D'un autre côté, le Rabbi rapporte dans l'un des discours qu'il est connu que la libération de l'Admour Hazaken est liée au verset « Il a délivré mon âme dans la paix » (pada beshalom nafshi), comme il le décrit lui-même : sa libération eut lieu au moment où il prononça ce verset. Le Rabbi dit que la libération de l'Admour Haemtsaï est assurément liée elle aussi à l'idée de « Il a délivré mon âme dans la paix », et chez l'Admour Haemtsaï cela est encore plus fort que chez l'Admour Hazaken.
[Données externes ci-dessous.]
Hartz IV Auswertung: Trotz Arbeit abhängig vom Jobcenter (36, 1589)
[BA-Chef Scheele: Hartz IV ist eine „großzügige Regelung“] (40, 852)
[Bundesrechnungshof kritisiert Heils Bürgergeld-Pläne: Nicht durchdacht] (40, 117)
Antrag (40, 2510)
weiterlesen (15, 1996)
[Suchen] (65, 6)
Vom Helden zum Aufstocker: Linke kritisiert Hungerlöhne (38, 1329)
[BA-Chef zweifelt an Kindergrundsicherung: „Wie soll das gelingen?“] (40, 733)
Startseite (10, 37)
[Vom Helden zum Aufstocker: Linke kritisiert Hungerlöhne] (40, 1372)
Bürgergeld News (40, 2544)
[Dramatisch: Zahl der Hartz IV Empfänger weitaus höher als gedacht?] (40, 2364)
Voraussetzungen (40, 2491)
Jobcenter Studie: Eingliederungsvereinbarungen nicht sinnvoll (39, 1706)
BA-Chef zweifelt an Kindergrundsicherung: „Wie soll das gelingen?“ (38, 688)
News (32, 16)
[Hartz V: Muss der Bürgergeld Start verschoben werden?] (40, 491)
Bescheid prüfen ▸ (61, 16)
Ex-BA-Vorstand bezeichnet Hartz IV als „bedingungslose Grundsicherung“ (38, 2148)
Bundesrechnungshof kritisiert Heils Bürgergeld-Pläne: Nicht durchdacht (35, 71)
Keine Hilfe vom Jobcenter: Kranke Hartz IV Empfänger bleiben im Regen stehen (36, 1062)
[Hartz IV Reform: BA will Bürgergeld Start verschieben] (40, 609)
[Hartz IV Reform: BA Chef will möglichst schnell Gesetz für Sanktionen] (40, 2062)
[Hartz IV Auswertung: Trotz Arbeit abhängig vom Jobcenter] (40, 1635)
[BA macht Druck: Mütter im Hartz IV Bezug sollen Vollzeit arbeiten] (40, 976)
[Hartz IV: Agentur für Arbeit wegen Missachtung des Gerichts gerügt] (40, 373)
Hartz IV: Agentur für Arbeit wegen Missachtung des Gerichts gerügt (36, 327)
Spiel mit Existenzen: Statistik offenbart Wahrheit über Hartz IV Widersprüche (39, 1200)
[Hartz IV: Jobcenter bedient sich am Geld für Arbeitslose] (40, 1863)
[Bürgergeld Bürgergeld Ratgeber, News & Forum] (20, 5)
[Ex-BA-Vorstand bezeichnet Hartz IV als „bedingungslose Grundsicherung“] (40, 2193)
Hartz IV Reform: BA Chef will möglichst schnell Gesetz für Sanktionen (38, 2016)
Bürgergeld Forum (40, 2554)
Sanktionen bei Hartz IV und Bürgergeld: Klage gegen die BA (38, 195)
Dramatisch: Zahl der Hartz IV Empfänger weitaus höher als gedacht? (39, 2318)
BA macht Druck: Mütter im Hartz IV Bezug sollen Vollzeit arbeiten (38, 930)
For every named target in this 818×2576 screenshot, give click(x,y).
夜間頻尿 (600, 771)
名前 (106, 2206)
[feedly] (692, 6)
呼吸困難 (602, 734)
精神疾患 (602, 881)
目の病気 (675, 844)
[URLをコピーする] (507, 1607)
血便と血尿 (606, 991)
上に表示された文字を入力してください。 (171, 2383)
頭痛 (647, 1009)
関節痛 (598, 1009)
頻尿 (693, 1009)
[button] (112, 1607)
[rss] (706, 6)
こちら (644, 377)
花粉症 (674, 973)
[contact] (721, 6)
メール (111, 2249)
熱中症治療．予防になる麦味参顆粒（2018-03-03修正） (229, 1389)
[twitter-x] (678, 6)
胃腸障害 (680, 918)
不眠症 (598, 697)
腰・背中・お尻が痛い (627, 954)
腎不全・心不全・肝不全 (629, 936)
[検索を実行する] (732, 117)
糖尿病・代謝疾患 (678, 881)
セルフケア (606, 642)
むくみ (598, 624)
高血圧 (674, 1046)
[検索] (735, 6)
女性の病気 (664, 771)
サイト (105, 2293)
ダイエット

Pourquoi ? La raison pour laquelle l'Admour Hazaken a récité « Il a délivré mon âme en paix » le 19 Kislev est que, cette année-là, le 19 Kislev tomba le troisième jour de la semaine, et il récitait les Tehilim selon les jours de la semaine ; or ce chapitre, le chapitre 55, dans lequel figure le verset « Il a délivré mon âme en paix », se trouve dans la portion du troisième jour de la semaine. Mais lors des autres années, où le 19 Kislev tombe un autre jour de la semaine, le lien avec ce psaume n'apparaît pas de façon manifeste. En revanche, le chapitre 55 se trouve toujours dans la répartition du 10 du mois ; c'est-à-dire qu'on récite toujours « Il a délivré mon âme en paix » le 10 du mois. Il s'avère donc que le 10 Kislev est lié à « Il a délivré en paix » par un lien bien plus fort et constant que le 19 Kislev.
Mais quoi qu'il en soit, comme nous l'avons dit, on ne le souligne pas de manière ostensible, et ce pour la raison qui a été mentionnée.